#### Given passage
I found myself wondering whether Shalini’s mother-in-law really was suggesting murder, or whether she had actually meant he should leave her. I did not dare ask Shalini—one can only guess. But either way, the desperation of Shalini’s situation came out clearly from her words.
When he beat the shit out of me, I think I was better off. Mentally, it was just too exhausting because it was affecting me so much. I didn’t want to accept that the end was coming. I was being pushed to it and I didn’t see it coming. I thought he was just being stupid, I didn’t see it the way it was and what could actually happen. That’s what scares me now. I mean, when my parents say, ‘Just go back to him,’ I feel like, ‘Oh no!’
One of the main reasons behind Shalini’s fear of her mother-in-law was that she believed in and practised black magic. Across urban and rural India, irrespective of religious faith, many people point to black magic to explain things that they otherwise cannot explain rationally. Though Shalini admitted to me that the idea of black magic seemed a bit far-fetched, she seemed very convinced about it nonetheless. ‘I never used to believe in it till I experienced it,’ she told me.
I had reached a point where I could hardly talk and stammered all the time, and I was really fearful to even venture out of the house. People always asked me, ‘Your mother-in-law, did she stay with you?’ I said, ‘No, she was in India.’ ‘Then how the fuck could she create an issue?’ You have to admit that that’s very hard to explain.
The most severe occurrence that Shalini puts down to her mother-in-law’s black magic was the fact that she did not menstruate for two whole years. This condition of hers baffled doctors in the US. Her mother-in-law had given her a small slip of paper inserted inside a silver cover to wear around her neck—Shalini now suspects that this amulet was cursed.
########
#### Dataset excerpt
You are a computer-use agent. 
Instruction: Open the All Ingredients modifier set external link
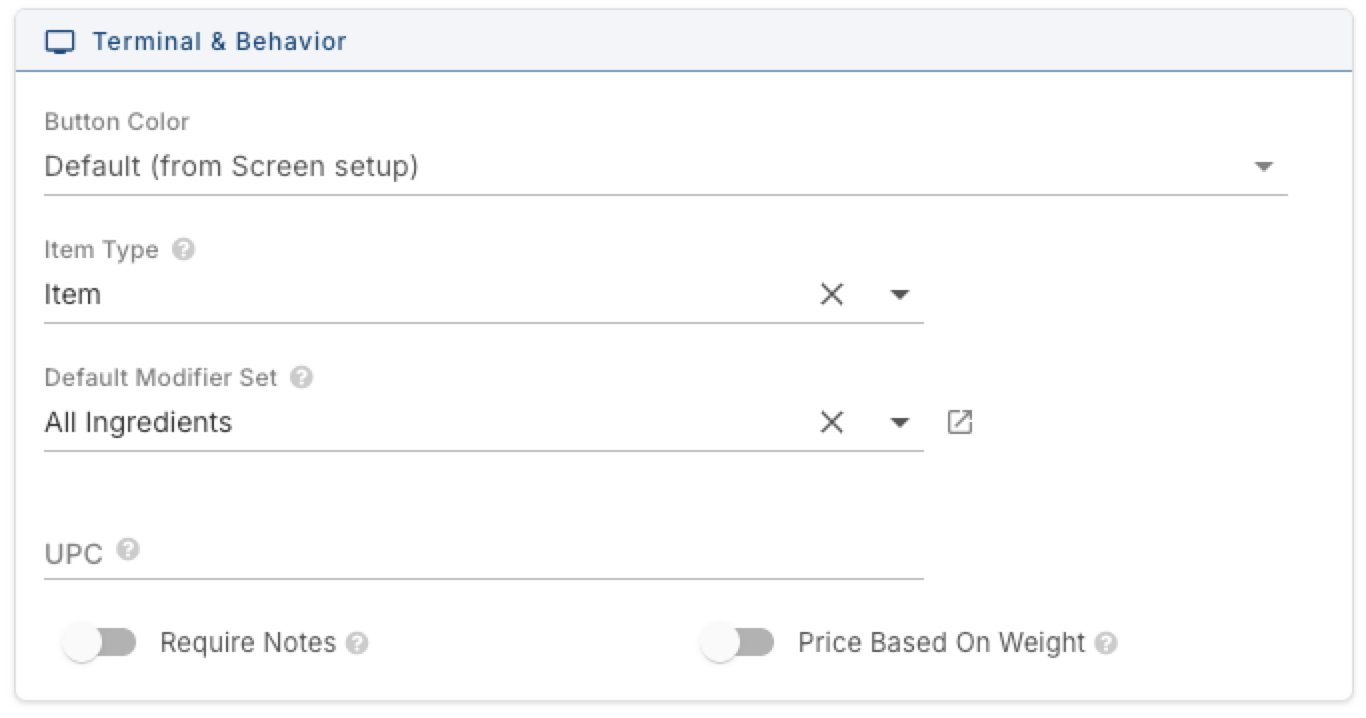(x=960, y=422)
########
What is asked:
A. In the passage about Shalini, swap "wondering" for "asking myself" and write out the section starting with "I found myself" and going on through "from her words.".
B. According to the passage about Shalini, for how long did she not menstruate?

Responses in order:
A.
I found myself asking myself whether Shalini’s mother-in-law really was suggesting murder, or whether she had actually meant he should leave her. I did not dare ask Shalini—one can only guess. But either way, the desperation of Shalini’s situation came out clearly from her words.

B. Two whole years.